2.1 Choosing the Constraint Points
In our example, there are three constraints, so assign one distinct field element to each constraint: $(r_1,r_2,r_3)=(1,2,3)$.
The corresponding Lagrange basis polynomials are
\[L_1(X)=\frac{(X-2)(X-3)}{(1-2)(1-3)}=\frac{(X-2)(X-3)}{2}\\[1em] L_2(X)=\frac{(X-1)(X-3)}{(2-1)(2-3)}=-(X-1)(X-3)\\[1em] L_3(X)=\frac{(X-1)(X-2)}{(3-1)(3-2)}=\frac{(X-1)(X-2)}{2}\]They satisfy
\[L_i(r_j) = \begin{cases} 1,& i=j\\ 0,& i\neq j \end{cases}\]Therefore, a polynomial of degree at most two whose values at $1,2,3$ are $q_1,q_2,q_3$ can be written as $q(X)=q_1L_1(X)+q_2L_2(X)+q_3L_3(X)$.
2.2 Interpolating the Columns
Recall that
\[A= \begin{bmatrix} 0&1&0&0&0&0\\ 1&1&0&0&0&0\\ 0&0&0&1&0&0 \end{bmatrix}\]The $j$-th QAP polynomial $A_j(X)$ interpolates the $j$-th column of $A$: $A_j(r_i)=A_{i,j}$.
Hence,
\[\begin{aligned} A_0(X) &=0L_1(X)+1L_2(X)+0L_3(X) =L_2(X)\\ A_1(X) &=1L_1(X)+1L_2(X)+0L_3(X) =L_1(X)+L_2(X)\\ A_2(X) &=0\\ A_3(X) &=0L_1(X)+0L_2(X)+1L_3(X) =L_3(X)\\ A_4(X) &=0\\ A_5(X) &=0 \end{aligned}\]Similarly,
\[\begin{aligned} B_0(X)&=0L_1(X)+2L_2(X)+0L_3(X)=2L_2(X)\\ B_1(X)&=0\\ B_2(X)&=1L_1(X)+1L_2(X)+0L_3(X)=L_1(X)+L_2(X)\\ B_3(X)&=0\\ B_4(X)&=0L_1(X)+0L_2(X)+1L_3(X)=L_3(X)\\ B_5(X)&=0\\[1em] C_0(X)&=0\\ C_1(X)&=0L_1(X)+0L_2(X)-L_3(X)=-L_3(X)\\ C_2(X)&=0\\ C_3(X)&=1L_1(X)+0L_2(X)+0L_3(X)=L_1(X)\\ C_4(X)&=0L_1(X)+1L_2(X)+0L_3(X)=L_2(X)\\ C_5(X)&=0L_1(X)+0L_2(X)+1L_3(X)=L_3(X) \end{aligned}\]2.3 Aggregating the Polynomials with the Witness
For the valid assignment $\mathbf w=(1,2,3,6,15,92)^{\mathsf T}$, define $A_{\mathbf w}(X)=\sum_{j=0}^{5}w_jA_j(X)$.
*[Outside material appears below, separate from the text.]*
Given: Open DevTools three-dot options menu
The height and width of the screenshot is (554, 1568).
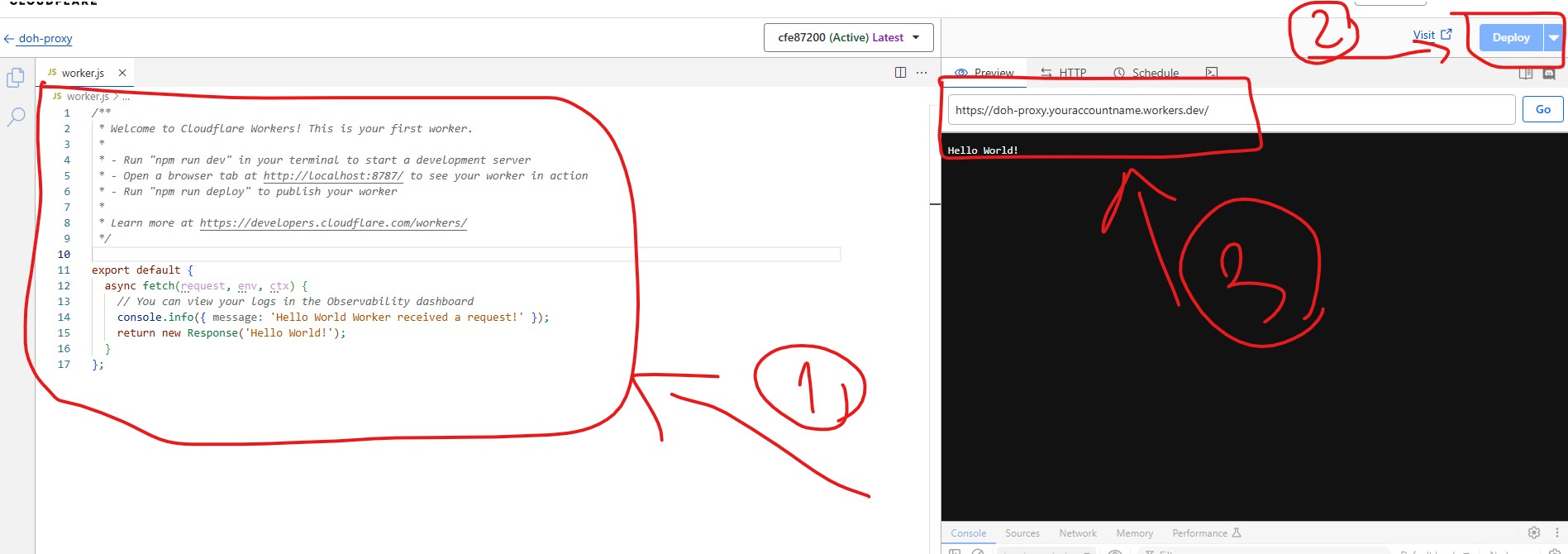Looking at the screenshot, I should click(x=1556, y=533).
Substituting the witness values gives
\[\begin{aligned} A_{\mathbf w}(X) &=1A_0(X)+2A_1(X)+3A_2(X)+6A_3(X)+15A_4(X)+92A_5(X)\\ &=2L_1(X)+3L_2(X)+6L_3(X)\\ &=X^2-2X+3 \end{aligned}\]Its value at every constraint point $r_i$: $A_{\mathbf w}(1)=2,A_{\mathbf w}(2)=3,A_{\mathbf w}(3)=6$.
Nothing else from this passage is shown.